In a related paper published in the journal Comptes Rendus Biologies this week, Nicolas Vidal and Blair Hedges of Pennsylvania State University in University Park, two of Fry’s co-authors, dub this new family of toxic reptiles Toxicofera. And they suggest a complete overhaul of the whole classification system is needed. “These papers threaten to radically change our concepts of lizard and snake evolution, and particularly of venom evolution,” says Harry Greene, a herpetologist at Cornell University in New York.
DNA analysis by Vidal and Hedges suggests that the closest relatives of snakes are iguanians, of which there are about 1440 species, and anguimorphs, a group that includes the two lizard species already known to be venomous, and monitor lizards. This means iguanas and their close relatives probably evolved much later than was previously thought and suggests that venomous lizards and snakes are descended from a common ancestor that lived around 200 million years ago. This pushes back the evolution of venom by 100 million years, coinciding with the rapid spread of small mammals.

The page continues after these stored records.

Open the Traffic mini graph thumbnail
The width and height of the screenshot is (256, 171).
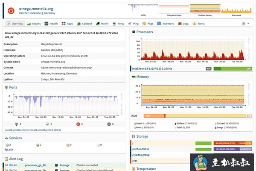tap(143, 10)
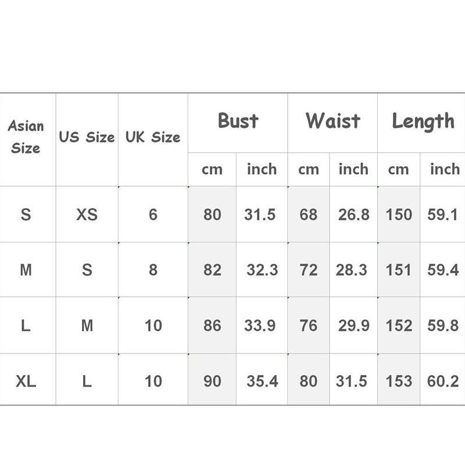465x465 pixels.
Task: Select waist value 76 cm cell
Action: pyautogui.click(x=309, y=326)

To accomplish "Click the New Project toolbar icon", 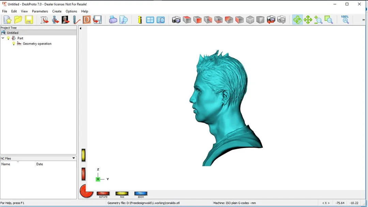I will 7,20.
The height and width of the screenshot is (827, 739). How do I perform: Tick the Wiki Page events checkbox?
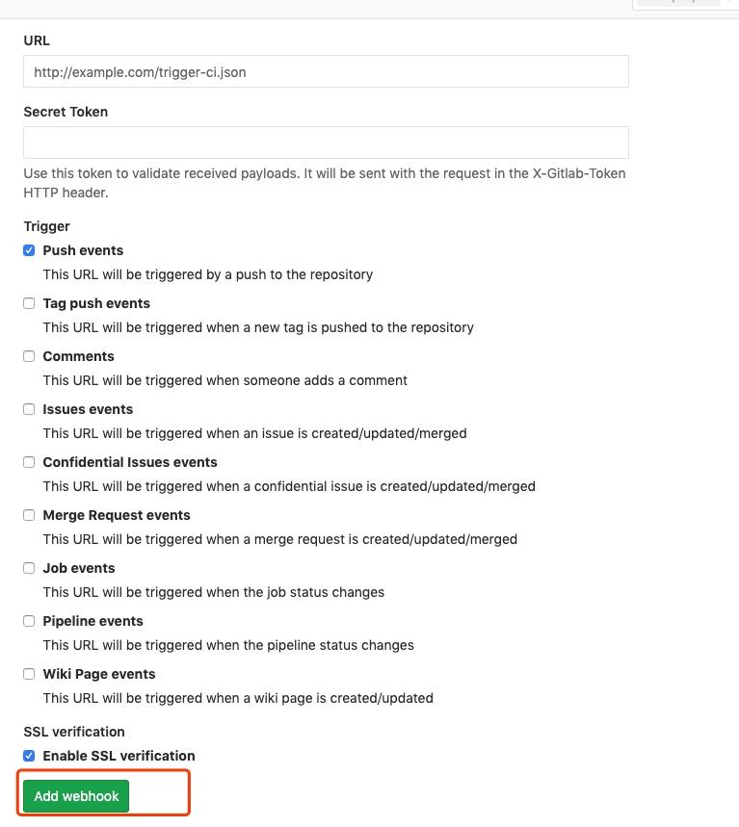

The paper also suggests that the method of classifying reptiles that has been used for the past 80 years, which is based partly on the texture of the tongue, should be changed. It is an unreliable method for inferring evolutionary relationships, Hedges says. Characteristics such as venom production and egg teeth, which hatchlings use to escape from their egg, are more useful, he says.
“To find the classic rattlesnake toxins in the bearded dragon, a hugely popular pet, was a huge surprise”
But how could venom production in these lizards have been overlooked for so long? Fry suggests that blaming bacteria had become dogma. Komodo dragons, for example, are monitor lizards that eat carrion, and their mouths are blooming with bacteria. “It was the classic red herring,” he says. Also, while the toxins produced by these lizards might kill their usual prey, they have less potent and so less noticeable effects on people.